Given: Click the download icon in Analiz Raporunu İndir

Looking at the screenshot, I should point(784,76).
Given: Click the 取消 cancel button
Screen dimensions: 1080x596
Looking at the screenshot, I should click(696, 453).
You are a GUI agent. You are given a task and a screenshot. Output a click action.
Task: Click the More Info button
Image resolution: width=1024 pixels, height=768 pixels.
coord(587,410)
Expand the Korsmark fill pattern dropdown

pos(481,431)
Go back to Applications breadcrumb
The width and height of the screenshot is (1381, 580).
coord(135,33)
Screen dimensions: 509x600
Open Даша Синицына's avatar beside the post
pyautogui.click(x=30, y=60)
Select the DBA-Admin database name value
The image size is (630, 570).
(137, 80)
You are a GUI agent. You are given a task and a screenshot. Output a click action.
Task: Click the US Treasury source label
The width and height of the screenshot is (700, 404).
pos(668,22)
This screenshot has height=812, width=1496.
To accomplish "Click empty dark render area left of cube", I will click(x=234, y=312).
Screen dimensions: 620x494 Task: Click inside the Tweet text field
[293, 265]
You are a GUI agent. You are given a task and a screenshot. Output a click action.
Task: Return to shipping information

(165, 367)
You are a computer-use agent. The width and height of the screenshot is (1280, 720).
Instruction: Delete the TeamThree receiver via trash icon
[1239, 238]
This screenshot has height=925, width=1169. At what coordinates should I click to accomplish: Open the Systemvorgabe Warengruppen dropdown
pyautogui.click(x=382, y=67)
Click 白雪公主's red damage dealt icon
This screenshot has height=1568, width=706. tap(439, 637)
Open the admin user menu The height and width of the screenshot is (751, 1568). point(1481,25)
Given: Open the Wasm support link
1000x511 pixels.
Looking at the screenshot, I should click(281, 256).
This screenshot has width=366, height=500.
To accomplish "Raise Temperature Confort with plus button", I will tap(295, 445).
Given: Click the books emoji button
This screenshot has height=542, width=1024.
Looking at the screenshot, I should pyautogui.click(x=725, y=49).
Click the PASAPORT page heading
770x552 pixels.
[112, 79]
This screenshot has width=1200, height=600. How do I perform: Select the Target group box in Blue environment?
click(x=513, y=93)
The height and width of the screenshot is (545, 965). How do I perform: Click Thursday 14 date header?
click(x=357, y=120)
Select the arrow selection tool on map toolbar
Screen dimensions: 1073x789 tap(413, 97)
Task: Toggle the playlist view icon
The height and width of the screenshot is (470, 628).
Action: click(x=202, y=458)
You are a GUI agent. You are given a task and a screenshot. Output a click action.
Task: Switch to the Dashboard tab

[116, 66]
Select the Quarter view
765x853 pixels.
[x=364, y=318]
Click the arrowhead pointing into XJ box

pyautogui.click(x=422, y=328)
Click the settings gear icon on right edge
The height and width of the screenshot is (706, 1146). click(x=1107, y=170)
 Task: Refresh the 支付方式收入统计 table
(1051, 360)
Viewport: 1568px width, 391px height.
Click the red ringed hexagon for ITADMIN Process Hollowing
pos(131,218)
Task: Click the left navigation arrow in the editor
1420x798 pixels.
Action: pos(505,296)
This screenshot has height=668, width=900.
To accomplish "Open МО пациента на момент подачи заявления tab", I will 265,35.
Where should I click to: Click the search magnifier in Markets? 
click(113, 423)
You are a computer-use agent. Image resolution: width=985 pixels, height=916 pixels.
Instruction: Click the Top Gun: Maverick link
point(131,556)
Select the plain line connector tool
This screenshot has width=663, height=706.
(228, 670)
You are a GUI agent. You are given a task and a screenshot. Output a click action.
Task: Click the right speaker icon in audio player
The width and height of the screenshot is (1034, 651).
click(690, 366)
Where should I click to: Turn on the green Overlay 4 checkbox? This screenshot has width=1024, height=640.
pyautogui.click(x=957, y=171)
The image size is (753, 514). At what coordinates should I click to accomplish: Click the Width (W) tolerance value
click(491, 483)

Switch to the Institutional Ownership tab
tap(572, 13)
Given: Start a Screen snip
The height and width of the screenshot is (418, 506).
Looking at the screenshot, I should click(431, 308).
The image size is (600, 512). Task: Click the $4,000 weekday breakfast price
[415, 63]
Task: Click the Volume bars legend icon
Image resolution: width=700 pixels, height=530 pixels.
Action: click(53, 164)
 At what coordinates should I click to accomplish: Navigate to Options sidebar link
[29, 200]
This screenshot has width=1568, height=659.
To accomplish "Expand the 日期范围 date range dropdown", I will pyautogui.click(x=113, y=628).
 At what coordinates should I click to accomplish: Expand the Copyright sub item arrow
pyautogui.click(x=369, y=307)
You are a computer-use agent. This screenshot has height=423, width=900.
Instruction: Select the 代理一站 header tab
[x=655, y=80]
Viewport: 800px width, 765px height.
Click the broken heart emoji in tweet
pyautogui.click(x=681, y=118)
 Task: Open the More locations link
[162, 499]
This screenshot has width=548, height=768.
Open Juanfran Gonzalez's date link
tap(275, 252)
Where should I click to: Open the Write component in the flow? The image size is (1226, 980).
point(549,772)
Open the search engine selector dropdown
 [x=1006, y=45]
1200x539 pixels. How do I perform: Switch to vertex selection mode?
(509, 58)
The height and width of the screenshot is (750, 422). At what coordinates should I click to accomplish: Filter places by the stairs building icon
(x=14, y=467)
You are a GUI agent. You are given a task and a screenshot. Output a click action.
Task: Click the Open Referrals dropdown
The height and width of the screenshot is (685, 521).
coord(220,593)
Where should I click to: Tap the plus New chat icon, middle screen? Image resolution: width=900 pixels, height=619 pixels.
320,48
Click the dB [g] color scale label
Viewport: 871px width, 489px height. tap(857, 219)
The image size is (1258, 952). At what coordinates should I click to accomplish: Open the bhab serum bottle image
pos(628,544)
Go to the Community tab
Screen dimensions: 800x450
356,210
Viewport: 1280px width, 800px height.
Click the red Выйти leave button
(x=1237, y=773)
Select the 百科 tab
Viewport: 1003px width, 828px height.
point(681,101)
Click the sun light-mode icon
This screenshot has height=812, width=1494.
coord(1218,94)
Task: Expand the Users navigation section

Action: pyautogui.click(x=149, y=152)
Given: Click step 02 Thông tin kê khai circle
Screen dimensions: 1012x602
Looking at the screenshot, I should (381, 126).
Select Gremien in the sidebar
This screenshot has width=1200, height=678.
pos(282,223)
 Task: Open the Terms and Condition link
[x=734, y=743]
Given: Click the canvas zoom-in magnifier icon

=-=-=-=-=

§ **What is needed**:
Please copy each record shown above exactly.

§ **Exercise output**:
Given: Click the download icon in Analiz Raporunu İndir

Looking at the screenshot, I should point(784,76).
Given: Click the 取消 cancel button
Screen dimensions: 1080x596
Looking at the screenshot, I should click(696, 453).
You are a GUI agent. You are given a task and a screenshot. Output a click action.
Task: Click the More Info button
Image resolution: width=1024 pixels, height=768 pixels.
coord(587,410)
Expand the Korsmark fill pattern dropdown

pos(481,431)
Go back to Applications breadcrumb
The width and height of the screenshot is (1381, 580).
coord(135,33)
Screen dimensions: 509x600
Open Даша Синицына's avatar beside the post
pyautogui.click(x=30, y=60)
Select the DBA-Admin database name value
The image size is (630, 570).
(137, 80)
You are a GUI agent. You are given a task and a screenshot. Output a click action.
Task: Click the US Treasury source label
The width and height of the screenshot is (700, 404).
pos(668,22)
This screenshot has height=812, width=1496.
To accomplish "Click empty dark render area left of cube", I will click(x=234, y=312).
Screen dimensions: 620x494 Task: Click inside the Tweet text field
[293, 265]
You are a GUI agent. You are given a task and a screenshot. Output a click action.
Task: Return to shipping information

(165, 367)
You are a computer-use agent. The width and height of the screenshot is (1280, 720).
Instruction: Delete the TeamThree receiver via trash icon
[1239, 238]
This screenshot has height=925, width=1169. At what coordinates should I click to accomplish: Open the Systemvorgabe Warengruppen dropdown
pyautogui.click(x=382, y=67)
Click 白雪公主's red damage dealt icon
This screenshot has height=1568, width=706. tap(439, 637)
Open the admin user menu The height and width of the screenshot is (751, 1568). point(1481,25)
Given: Open the Wasm support link
1000x511 pixels.
Looking at the screenshot, I should click(281, 256).
This screenshot has width=366, height=500.
To accomplish "Raise Temperature Confort with plus button", I will tap(295, 445).
Given: Click the books emoji button
This screenshot has height=542, width=1024.
Looking at the screenshot, I should pyautogui.click(x=725, y=49).
Click the PASAPORT page heading
770x552 pixels.
[112, 79]
This screenshot has width=1200, height=600. How do I perform: Select the Target group box in Blue environment?
click(x=513, y=93)
The height and width of the screenshot is (545, 965). How do I perform: Click Thursday 14 date header?
click(x=357, y=120)
Select the arrow selection tool on map toolbar
Screen dimensions: 1073x789 tap(413, 97)
Task: Toggle the playlist view icon
The height and width of the screenshot is (470, 628).
Action: click(x=202, y=458)
You are a GUI agent. You are given a task and a screenshot. Output a click action.
Task: Switch to the Dashboard tab

[116, 66]
Select the Quarter view
765x853 pixels.
[x=364, y=318]
Click the arrowhead pointing into XJ box

pyautogui.click(x=422, y=328)
Click the settings gear icon on right edge
The height and width of the screenshot is (706, 1146). click(x=1107, y=170)
 Task: Refresh the 支付方式收入统计 table
(1051, 360)
Viewport: 1568px width, 391px height.
Click the red ringed hexagon for ITADMIN Process Hollowing
pos(131,218)
Task: Click the left navigation arrow in the editor
1420x798 pixels.
Action: pos(505,296)
This screenshot has height=668, width=900.
To accomplish "Open МО пациента на момент подачи заявления tab", I will 265,35.
Where should I click to: Click the search magnifier in Markets? 
click(113, 423)
You are a computer-use agent. Image resolution: width=985 pixels, height=916 pixels.
Instruction: Click the Top Gun: Maverick link
point(131,556)
Select the plain line connector tool
This screenshot has width=663, height=706.
(228, 670)
You are a GUI agent. You are given a task and a screenshot. Output a click action.
Task: Click the right speaker icon in audio player
The width and height of the screenshot is (1034, 651).
click(690, 366)
Where should I click to: Turn on the green Overlay 4 checkbox? This screenshot has width=1024, height=640.
pyautogui.click(x=957, y=171)
The image size is (753, 514). At what coordinates should I click to accomplish: Click the Width (W) tolerance value
click(491, 483)

Switch to the Institutional Ownership tab
tap(572, 13)
Given: Start a Screen snip
The height and width of the screenshot is (418, 506).
Looking at the screenshot, I should click(431, 308).
The image size is (600, 512). Task: Click the $4,000 weekday breakfast price
[415, 63]
Task: Click the Volume bars legend icon
Image resolution: width=700 pixels, height=530 pixels.
Action: click(53, 164)
 At what coordinates should I click to accomplish: Navigate to Options sidebar link
[29, 200]
This screenshot has width=1568, height=659.
To accomplish "Expand the 日期范围 date range dropdown", I will pyautogui.click(x=113, y=628).
 At what coordinates should I click to accomplish: Expand the Copyright sub item arrow
pyautogui.click(x=369, y=307)
You are a computer-use agent. This screenshot has height=423, width=900.
Instruction: Select the 代理一站 header tab
[x=655, y=80]
Viewport: 800px width, 765px height.
Click the broken heart emoji in tweet
pyautogui.click(x=681, y=118)
 Task: Open the More locations link
[162, 499]
This screenshot has width=548, height=768.
Open Juanfran Gonzalez's date link
tap(275, 252)
Where should I click to: Open the Write component in the flow? The image size is (1226, 980).
point(549,772)
Open the search engine selector dropdown
 [x=1006, y=45]
1200x539 pixels. How do I perform: Switch to vertex selection mode?
(509, 58)
The height and width of the screenshot is (750, 422). At what coordinates should I click to accomplish: Filter places by the stairs building icon
(x=14, y=467)
You are a GUI agent. You are given a task and a screenshot. Output a click action.
Task: Click the Open Referrals dropdown
The height and width of the screenshot is (685, 521).
coord(220,593)
Where should I click to: Tap the plus New chat icon, middle screen? Image resolution: width=900 pixels, height=619 pixels.
320,48
Click the dB [g] color scale label
Viewport: 871px width, 489px height. tap(857, 219)
The image size is (1258, 952). At what coordinates should I click to accomplish: Open the bhab serum bottle image
pos(628,544)
Go to the Community tab
Screen dimensions: 800x450
356,210
Viewport: 1280px width, 800px height.
Click the red Выйти leave button
(x=1237, y=773)
Select the 百科 tab
Viewport: 1003px width, 828px height.
point(681,101)
Click the sun light-mode icon
This screenshot has height=812, width=1494.
coord(1218,94)
Task: Expand the Users navigation section

Action: pyautogui.click(x=149, y=152)
Given: Click step 02 Thông tin kê khai circle
Screen dimensions: 1012x602
Looking at the screenshot, I should (381, 126).
Select Gremien in the sidebar
This screenshot has width=1200, height=678.
pos(282,223)
 Task: Open the Terms and Condition link
[x=734, y=743]
Given: Click the canvas zoom-in magnifier icon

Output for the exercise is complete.